The disclosure relates generally to earth-boring tools, to methods of forming earth-boring tools, and to methods of forming a borehole in a subterranean formation. More particularly, embodiments of the disclosure relate to earth-boring tools exhibiting favorable force distribution, damage distribution, and stability characteristics during drilling operations, and to methods of forming and using such earth-boring tools.
Earth-boring tools employing cutting elements such as polycrystalline diamond compact (PDC) cutters have been employed for several decades. PDC cutters are conventionally comprised of a disc-shaped diamond table formed on and bonded (under ultra-high pressure, ultra-high temperature conditions) to a supporting substrate such as a substrate comprising cemented tungsten carbide, although other configurations are generally known in the art. Rotary drill bits carrying PDC cutters, also known as so-called “fixed-cutter” drag bits, have proven very effective in achieving high rates of penetration (ROP) in drilling subterranean formations exhibiting low to medium hardness.

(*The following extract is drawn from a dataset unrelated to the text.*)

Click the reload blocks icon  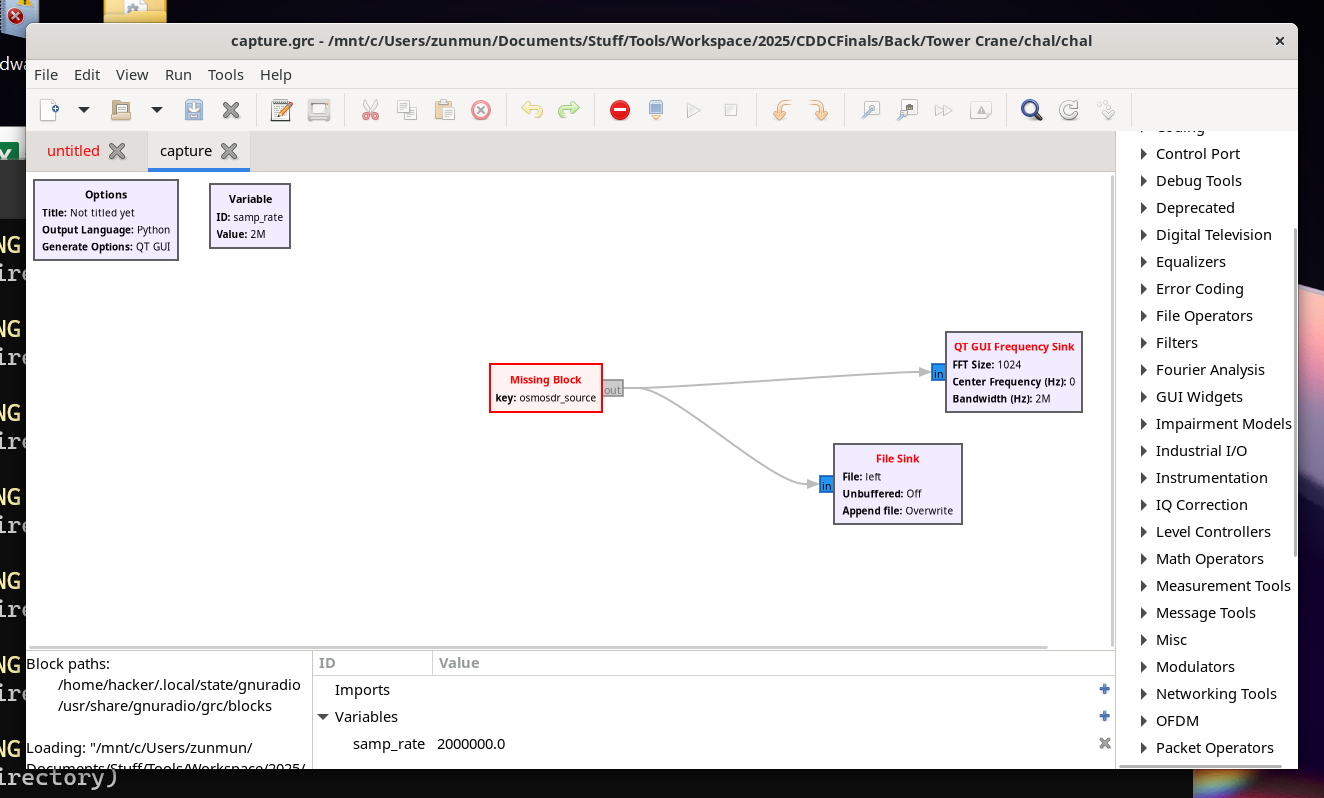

PDC cutters are typically laid out on a rotary drill bit either in a reverse spiral configuration that follows the rotational direction of the rotary drill bit or in a forward spiral configuration that opposes the rotational direction of the rotary drill bit, with PDC cutters having the most similar loading positioned proximate one another. However, such configurations can produce problems during use and operation of the rotary drill bit, such as an uneven distribution of forces on the rotary drill bit during drilling operations, resulting in rotary drill bit instability and vibration, an uneven damage (e.g., dulling) distribution to the PDC cutters, and a reduced operational life of the rotary drill bit. For example, during drilling operations closely grouped leading PDC cutters of a reverse spiral configuration may endure the greatest forces (e.g., during initial contact with subterranean formation material, during transitions between relatively softer subterranean formation material and a relatively harder subterranean formation material, etc.), resulting in force imbalances across the rotary drill bit (and, hence, rotary drill bit instability and vibrations) as well as progressively greater amounts of damage to trailing PDC cutters of the reverse spiral configuration.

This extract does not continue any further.